Profissional da política do espetáculo, Nayib Bukele costurou punitivismo e bitcoin para construir um regime antidemocrático com uma brisa “cool”. Enquanto Ortega cassa instituições, prende opositores e fecha o país, Bukele não faz nada disso - ainda. Por meio de um sofisticado manejo das redes sociais, o salvadorenho controla a agenda política do país. Enquanto isso, renovou dezessete vezes o estado de exceção, prendeu mais de 70 mil pessoas e assegurou sua candidatura à reeleição, que a constituição proíbe.

O bukelismo encarna o desejo de uma violência que ordena, presente em toda a região. Mas as grades que protegem, são as mesmas que prendem. Já não se sabe ao certo quem está dentro e quem está fora. Bukele goza das taxas de aprovação popular mais altas do continente. Mas como saber onde termina a adesão ao regime, e começa o medo?

10.
O autoritarismo se modifica, mas o imperialismo também.

Em 2009, os Estados Unidos apoiaram o golpe que derrubou Manuel Zelaya em Honduras para conjurar o espectro do bolivarianismo na região. Porém, o golpe pavimentou o caminho para a narcopolítica capturar o Estado. Sob a liderança de Juan Orlando Hernandez (JOH), Honduras se converteu em território do narcotráfico e em produtora massiva de migrantes.

Treze anos depois, os Estados Unidos viram com bons olhos a vitória eleitoral da esposa de Zelaya, Xiomara Castro. A expectativa é que este governo implemente políticas sociais, contendo o narcotráfico e a migração.
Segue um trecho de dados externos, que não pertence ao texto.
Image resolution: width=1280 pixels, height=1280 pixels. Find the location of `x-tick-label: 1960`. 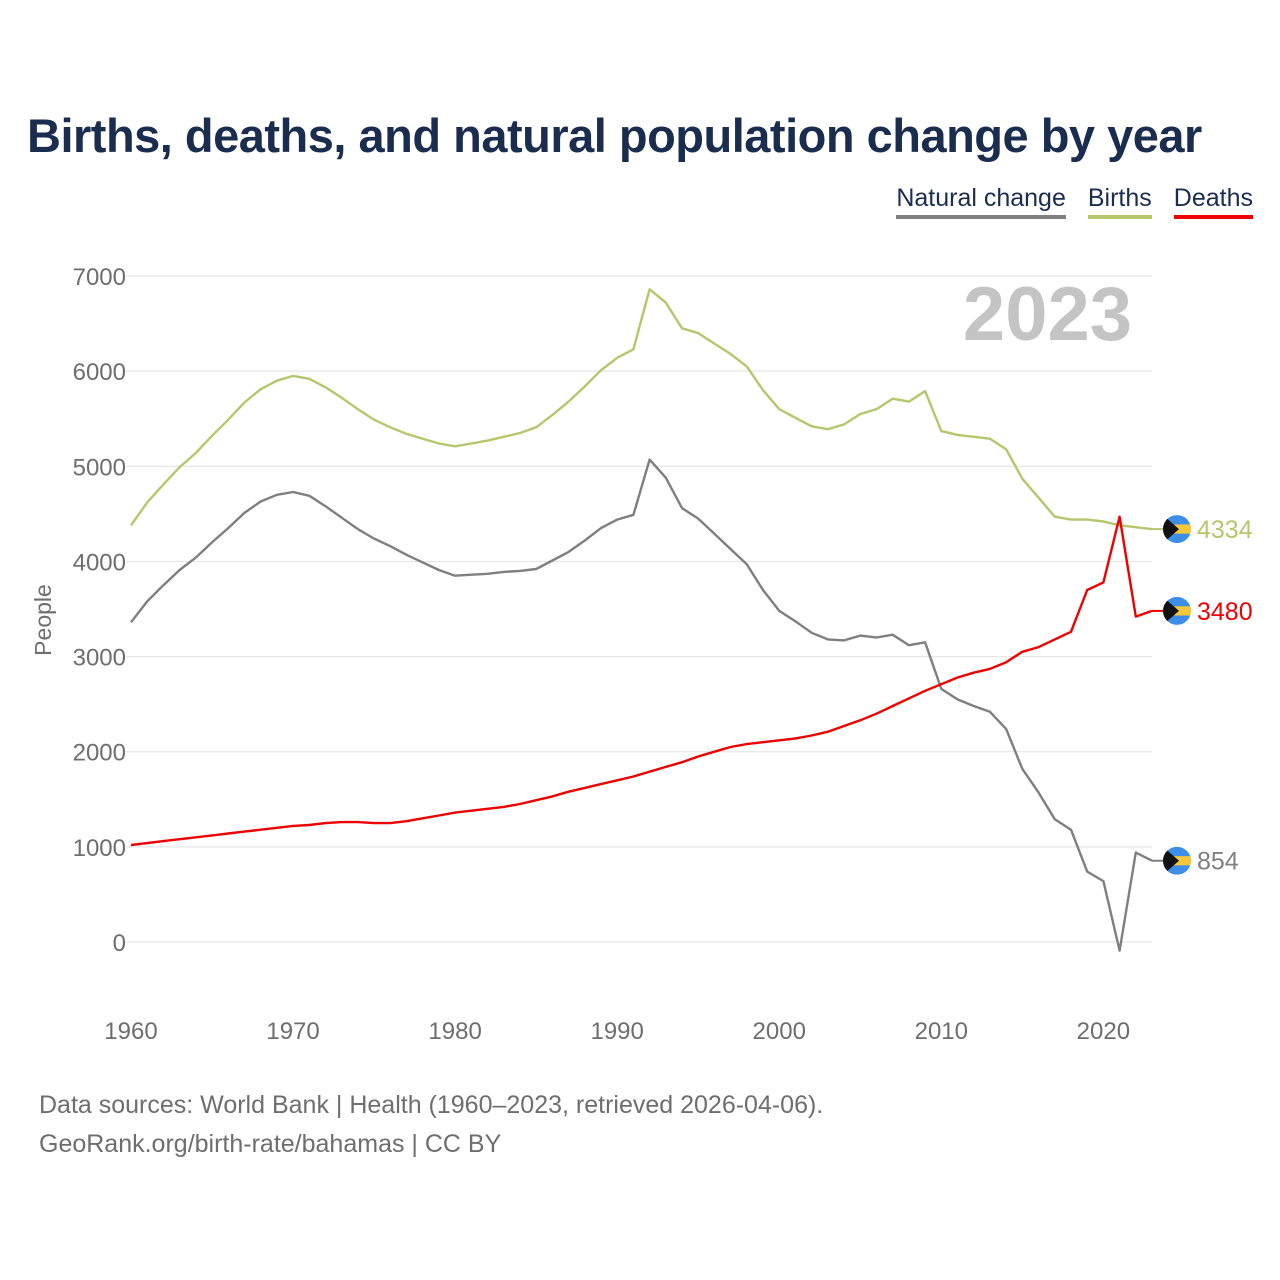

x-tick-label: 1960 is located at coordinates (130, 1032).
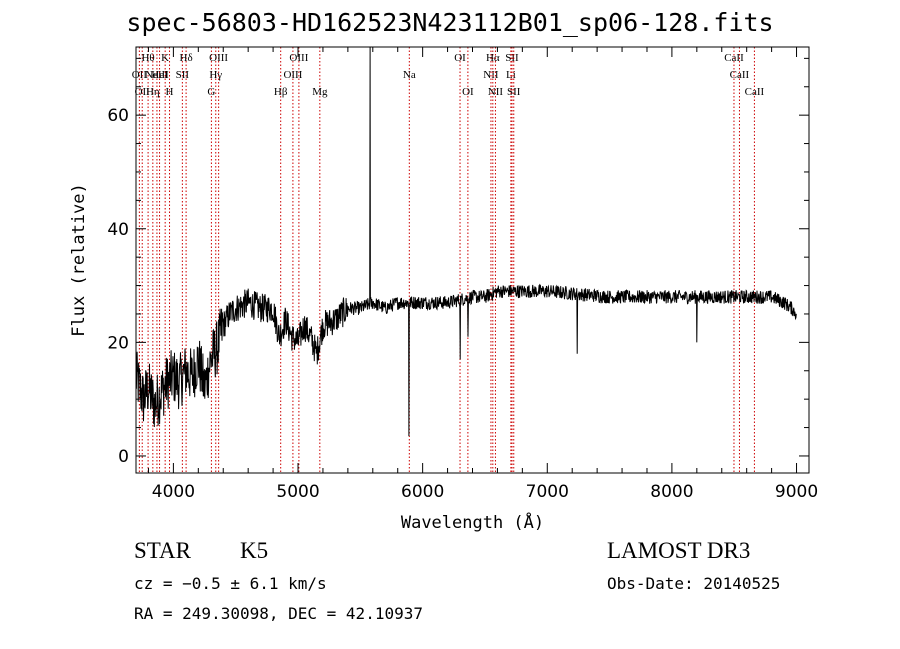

Também em Honduras a aceleração foi sucedida pela contenção.

Ao mesmo tempo, o narcopolítico que comandou o país por dois mandatos está em vias de ser preso nos Estados Unidos. Enquanto isso, quadros próximos a JOH são acolhidos na Nicarágua de Ortega, que os protege da extradição. Neste antiimperialismo de cabeça para baixo, a tirania “de esquerda” protege da justiça estadunidense os narcocriminosos “da direita”.

10.

Faz sentido pensar a América Latina do século 21 com olhos do século 20?

Na última campanha presidencial, bolsonaristas alardeavam o risco de o país virar uma Venezuela comunista. Porém, diante da degradação do tecido social venezuelano atravessado por militares e milicianos, poucos aventaram a hipótese de que a Venezuela se aproximava do Brasil bolsonarista.

No outro lado da moeda, lulistas exortaram o risco de golpe. No entanto, não se tem notícias de golpe contra os Estados Unidos na região. Pois quando aconteceram, atenderam pelo nome de “revolução”.

Efetivamente, um golpe bolsonarista poderia se assemelhar a uma revolução, como o fascismo um dia foi. Neste caso, estaria o progressismo avalizado pelos Estados Unidos no campo da contrarrevolução? Não estou dizendo que isso é certo. Mas é preciso cuidado para o alarmismo não interditar o pensamento, de um lado e de outro.

11.

Na atualidade, o progressismo latino-americano seria um aliado estadunidense na tentativa de salvar o mundo dos brancos na atualidade? Isso significa defender instituições e valores liberais, que a própria dinâmica do neoliberalismo erode.

Evidentemente, trata-se de uma dinâmica contraditória que se movimenta entre a aceleração da crise e as tentativas de contê-la: a subversão dos valores liberais, ou a sua defesa. Em um mundo em que a subversão está pautada pela direita, quem pautará a emancipação?

Enquanto progressistas convergem com liberais em defesa de um passado idealizado, a extrema direita se posiciona a favor do movimento da história, que nos conduz à barbárie. Como fazer que o futuro deste presente não lhes pertença?

Nota:

1. Daniel Feldmann & Fabio Luis Barbosa dos Santos. O médico e o monstro. Uma leitura do progressismo latino-americano e seus opostos. São Paulo: Elefante, 2021.

Fabio Luis Barbosa dos Santos é professor da Unifesp e do Prolam-USP. Autor de Uma historia da onda progressista sul-americana (Elefante: 2019) entre outros livros. Integra a Berta Coletivo Latinoamericanista.